India’s case for a waiver at the Nuclear Suppliers Group was being discussed intensely till late on Friday night, with the 45-nation club that controls global nuclear commerce unable to reach a decision till the filing of this report, at 11 pm India time.
It was touch and go most of the day, with the suspense intense: which way would the nuclear club go? Would it finally make an exception and allow India into the nuclear fold?
Non-proliferation hardliners ensured that a decision by the NSG actually went down to the wire. Austria, whose Capital Vienna was hosting the talks, led the opposition at the meeting, refusing to accept American suggestions, saying that it could not change policy on non-proliferation close to its parliament polls.
Senior Indian officials said Austria was joined by Ireland and New Zealand in opposing a waiver for India. China, too, wanted to know why the hurry to grant India the exemption.
Friday’s meeting was adjourned four times to allow for consultations. The final session began at 5.30 pm (9 pm India time). Diplomats coming out of the meeting appeared both pessimistic and optimistic, but no one was willing to give a commitment on the outcome.
India, of course, is not a member of the NSG and, consequently, none of its officials were present at the meeting. So, the onus of doing the “heavy lifting” for India lay with the United States, which has been leading the charge in trying to convince the NSG to ease its ban on nuclear trade with India.

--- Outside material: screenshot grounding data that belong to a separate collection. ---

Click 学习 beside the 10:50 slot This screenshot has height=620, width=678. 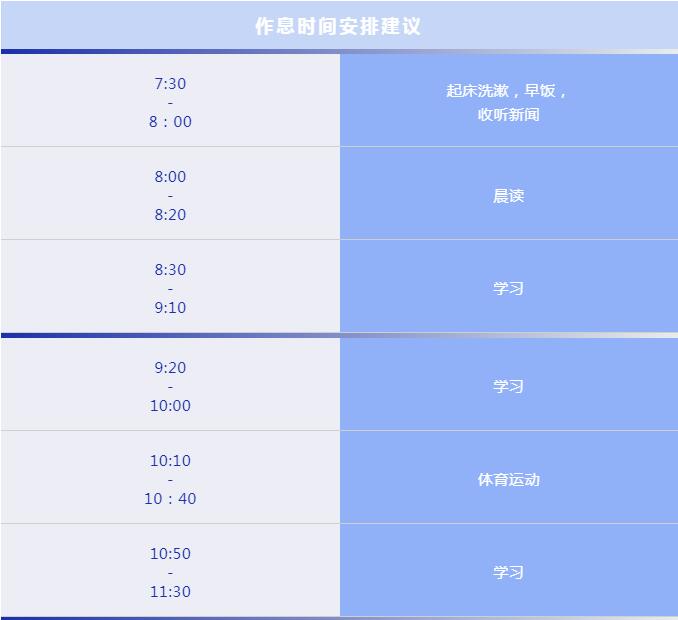pyautogui.click(x=509, y=570)
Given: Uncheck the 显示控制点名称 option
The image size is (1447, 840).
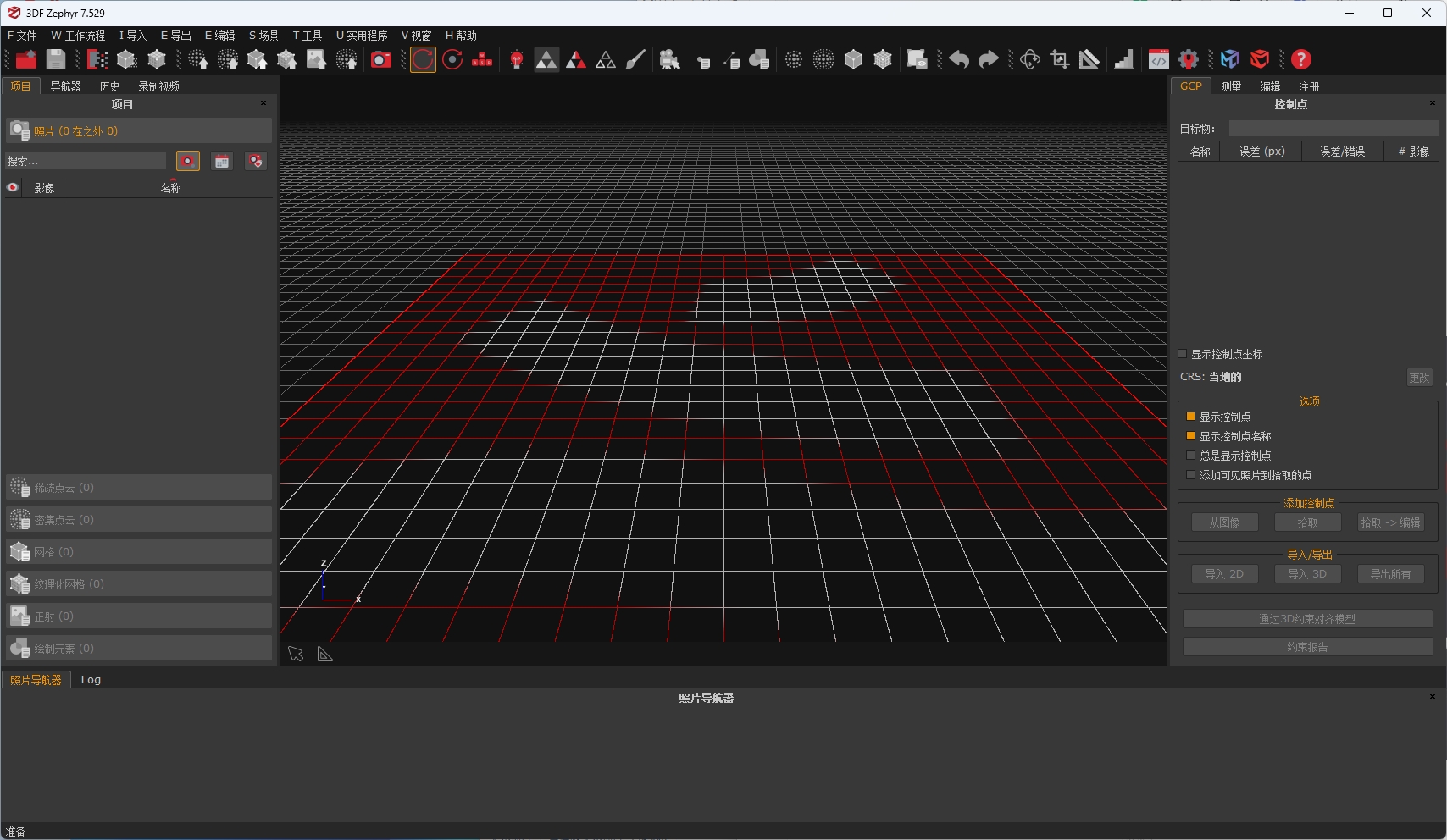Looking at the screenshot, I should point(1191,436).
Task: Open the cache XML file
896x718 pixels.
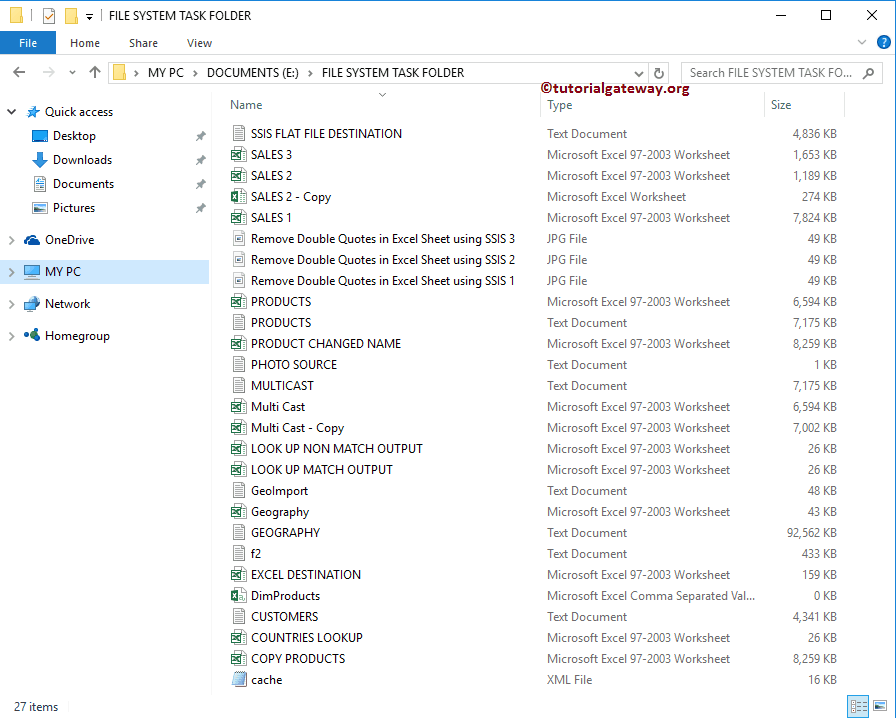Action: click(266, 679)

Earlier in the day, External Affairs Minister Pranab Mukherjee issued a statement in New Delhi directed at NSG countries, seeking their cooperation on lifting nuclear curbs on India.
Acting US Under Secretary of State John Rood told reporters outside the meeting venue that Mukherjee had released a “very significant statement” with regard to India's non-proliferation commitments.
“So, on the basis of this (statement), we believe that a very positive momentum has been generated in the discussions…” Rood added that the US remained committed to achieving consensus within the NSG.